Le pari du vélo électrique
Sur ce point précis, le vélo à assistance électrique (VAE) constitue une parade dont les pouvoirs publics et les collectivités n'hésitent plus à faire la promotion. Dès 2016, la communauté de communes du Trièves a ainsi tenu le « pari » de mettre une vingtaine de VAE à disposition des habitants pour les « inciter à réduire leurs trajets en voiture dans le cadre de leur activité professionnelle ». Plus récemment, la crise sanitaire a conduit certaines intercommunalités comme le Massif du Vercors, Vienne-Condrieu ou la Capi à subventionner l'achat d'un vélo électrique. Car, dans tous les territoires, le potentiel de report modal en faveur du vélo nourrit de grands espoirs. Dans le sud du Pays voironnais par exemple, il est estimé à 20 000 trajets quotidiens. Mais il existe encore trop peu d'itinéraires cyclables pour enclencher une véritable "vélorution".
Mobilités actives
Les choses pourraient rapidement changer avec le plan gouvernemental Vélo et Mobilités actives. Objectif affiché de l'Etat : faire passer la part du vélo dans les déplacements quotidiens de 3 à 9% d'ici 2024. « Ambitieux, mais pas inatteignable », estime l'Agence de la transition écologique (Ademe) qui vient de lancer Avelo2, un appel à projets permettant aux collectivités territoriales de « se doter d’une stratégie mobilité active avant de candidater aux aides de l’Etat pour réaliser des infrastructures » dans les territoires peu denses et/ou ruraux. Des co-financements qui pourront être mobilisés dans le cadre du fonds national « mobilités actives » (doté de 350 millions d’euros sur sept ans), auquel s'ajoutent une centaine de millions d'euros issus du plan France Relance, ainsi que les aides des instances départementales, régionales et européennes.

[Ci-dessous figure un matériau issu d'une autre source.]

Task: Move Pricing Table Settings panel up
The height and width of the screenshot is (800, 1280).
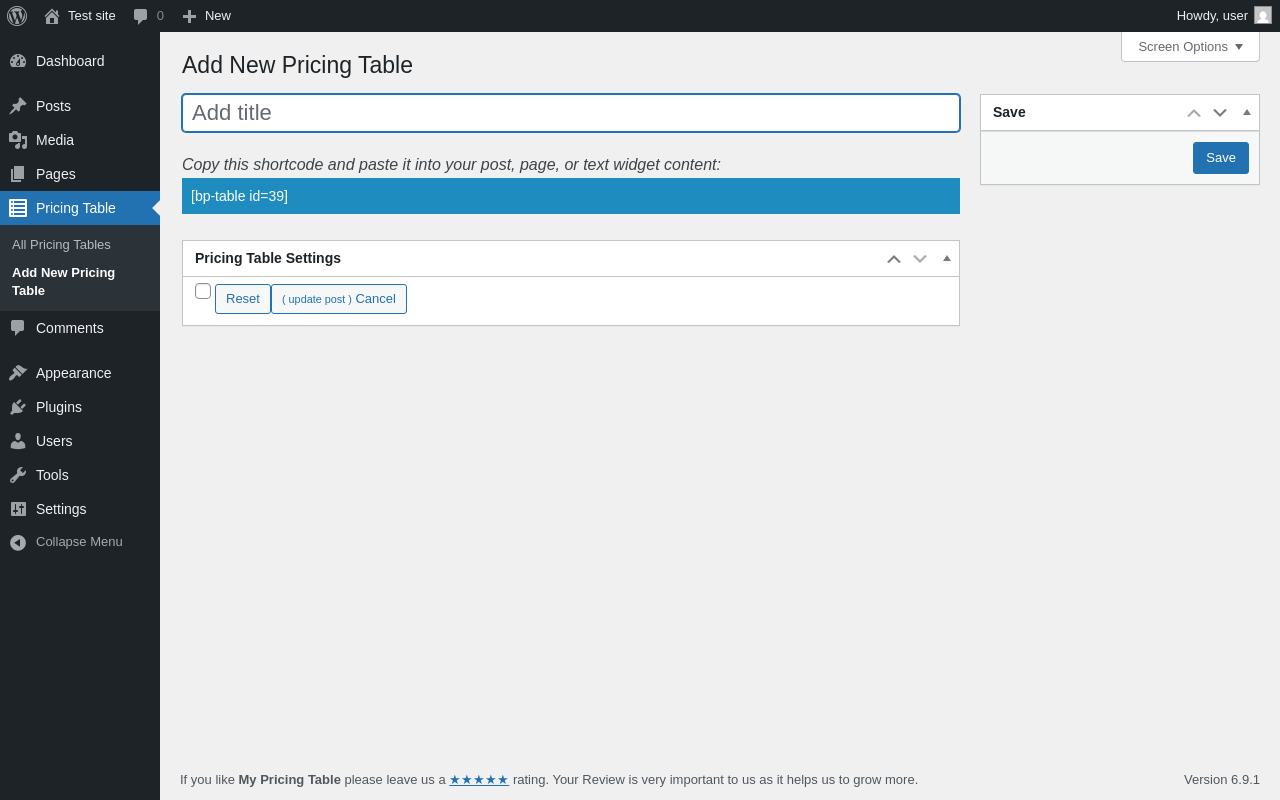Action: point(894,259)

En 2019, un premier programme "Vélos et territoires" avait permis de soutenir 220 territoires en France, dont 22 en Auvergne-Rhône-Alpes. En Isère, seule Saint-Marcellin-Isère-communauté avait été retenue. Avec Avélo2, l'Ademe espère toucher 400 collectivités d'ici 2024. Encore faut-il connaître le dispositif. Le 9 avril dernier, la députée Caroline Abadie et l'Ademe ont animé une visioconférence pour en détailler le contenu, suivie d'un temps d'échanges sur le plan Vélo et les questions de « mobilité active ». Une vingtaine de maires, de conseillers et d'élus communautaires y ont pris part, preuve que le sujet les intéresse.

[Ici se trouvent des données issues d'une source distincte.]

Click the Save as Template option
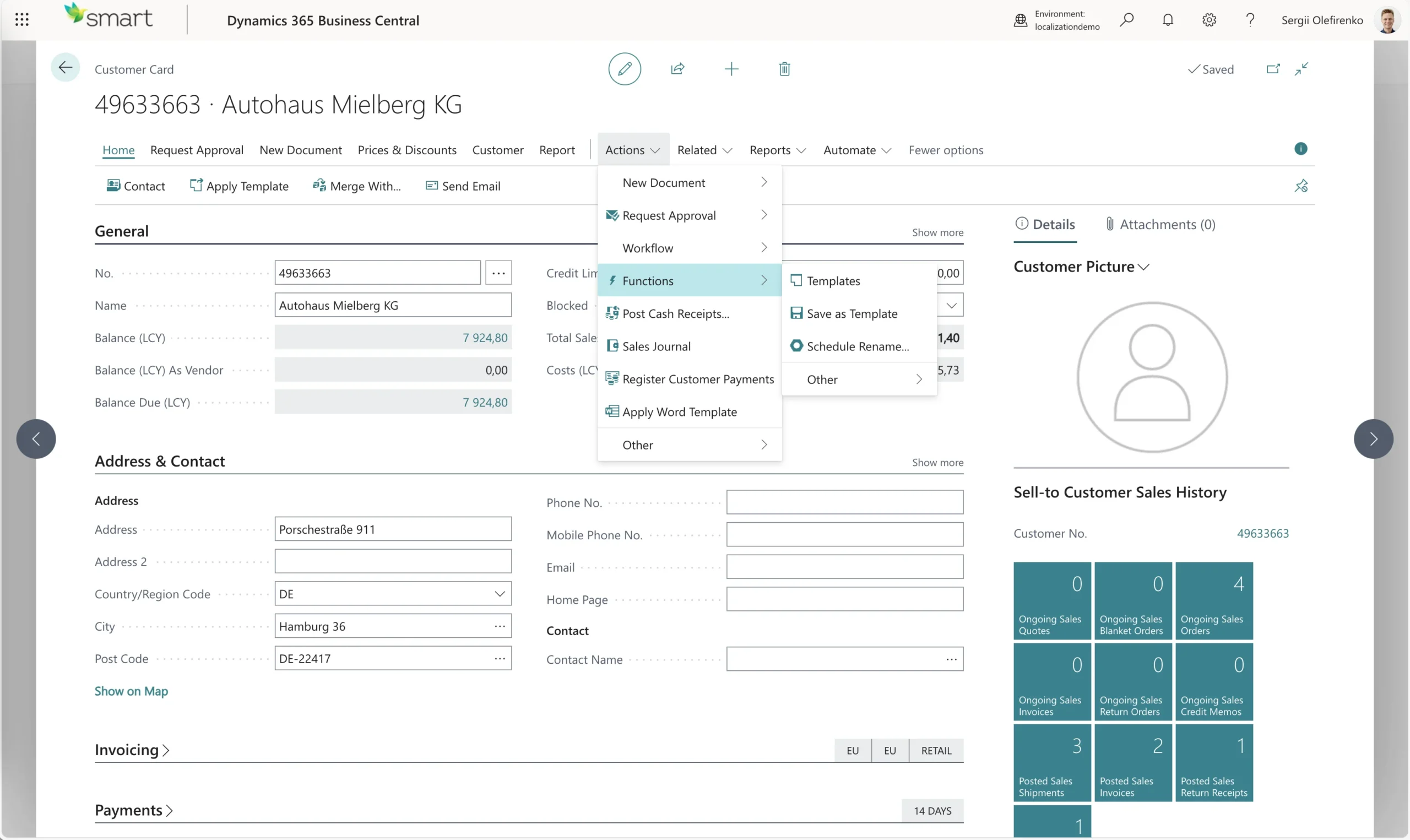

Aménager des kms de voiries
« Le vélo, c'est pour tout le monde et pour tous les territoires, a rappelé Jérôme d'Assigny, le directeur régional de l'Ademe. Ce n'est pas un mode de déplacement réservé aux villes et aux agglomérations. » Le maire d'Assieu en convient aisément, « mais ce n'est pas pour autant un sujet simple, fait-il remarquer. Car la difficulté du milieu rural, c'est le kilométrage de voirie ». Assieu par exemple compte 21 kilomètres de voies communales. Pour faciliter la pratique du vélo, il faudrait élargir les routes d'au moins deux mètres ou créer des pistes cyclables dédiées. Impossible à l'échelle d'une si petite commune, mais « il y a une carte à jouer au niveau intercommunal », concède Jean-Michel Ségui.
Potentiel cyclable
C'est ce que fait la Capi dans le Nord-Isère, qui consacre un budget annuel de 700 000 euros au développement de son « schéma cyclable communautaire ». Dans les Vals-du-Dauphiné en revanche, la réflexion est à peine amorcée. Gilles Bourdier, vice-président en charge des mobilités, se dit « pleinement convaincu du potentiel » cyclable de son territoire (60 000 habitants). Mais il reconnaît qu'en matière de mobilité, la nouvelle intercommunalité « part d'une feuille blanche ». D'où l'intérêt d'un dispositif comme Avélo2 qui, si les Vals-du-Dauphiné étaient retenus, permettrait de « réaliser un schéma directeur cyclable à partir duquel nous pourrions enclencher le développement d'aménagements, de pistes, d'équipements, mais aussi inciter les habitants au report modal ».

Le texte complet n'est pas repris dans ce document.